Here’s a South American variation on this theme. This is Rhodophiala bifida, a plant native to far southern South America. Curiously, sometime in the recent past (i.e. the past four hundred years) this plant was introduced to Texas and became both established and widely distributed. In the English-speaking world it is widely called oxblood lily: the color of the flowers explains that.
The spathe of this plant was poking a bit above ground several weeks ago, but nothing more happened. Last week hurricane Hanna passed nearby and brought with it nearly torrential rains. The Rhodophiala sprang into action, and almost overnight the scape had reached a height of eight or ten inches.

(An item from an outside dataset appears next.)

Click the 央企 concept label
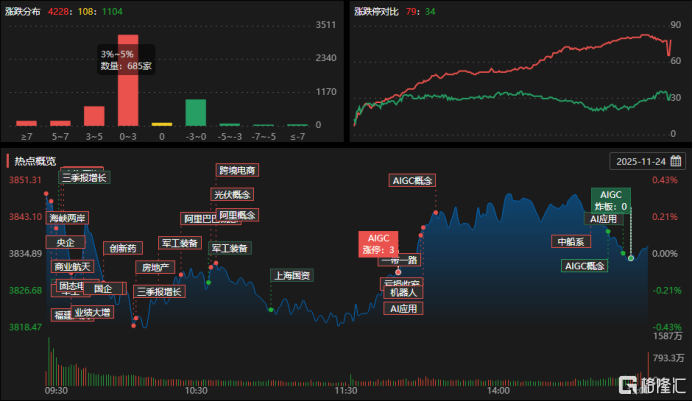[x=65, y=242]
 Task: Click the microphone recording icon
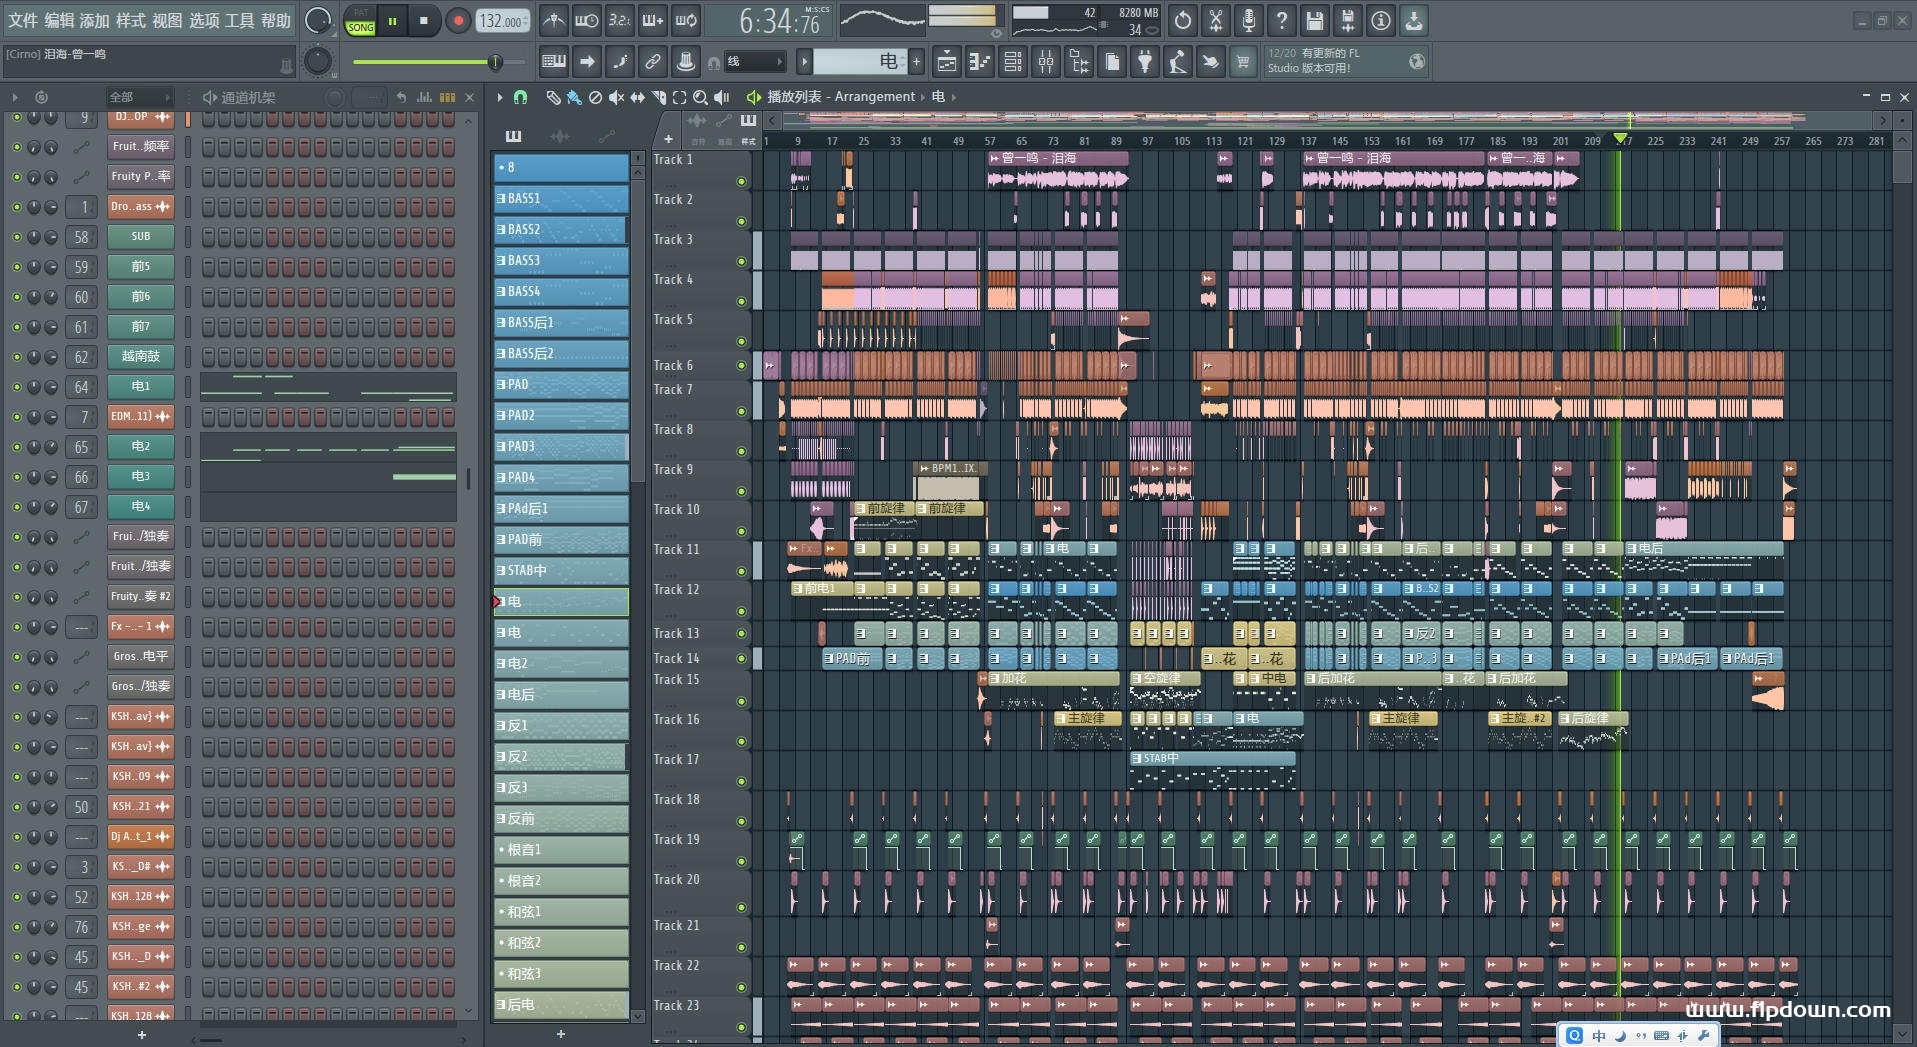[1248, 20]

Here in zone 7 Maryland we are probably near the northern limit for its successful cultivation in the garden. A group I planted decades ago survived in the open near a wall for years, but eventually they became much debilitated by narcissus bulb fly and disappeared. The plant in the image grows in a cold frame, where it was planted into the soil of the frame. This seems to be an ideal arrangement in our climate.
The garden worthy flora of Chile is getting a lot of attention now, and one result of this is the importation of seed and plants of several other species of Rhodophiala in other flower colors. I’m trying some of these from seed now: maybe in a few years I’ll have some more pictures.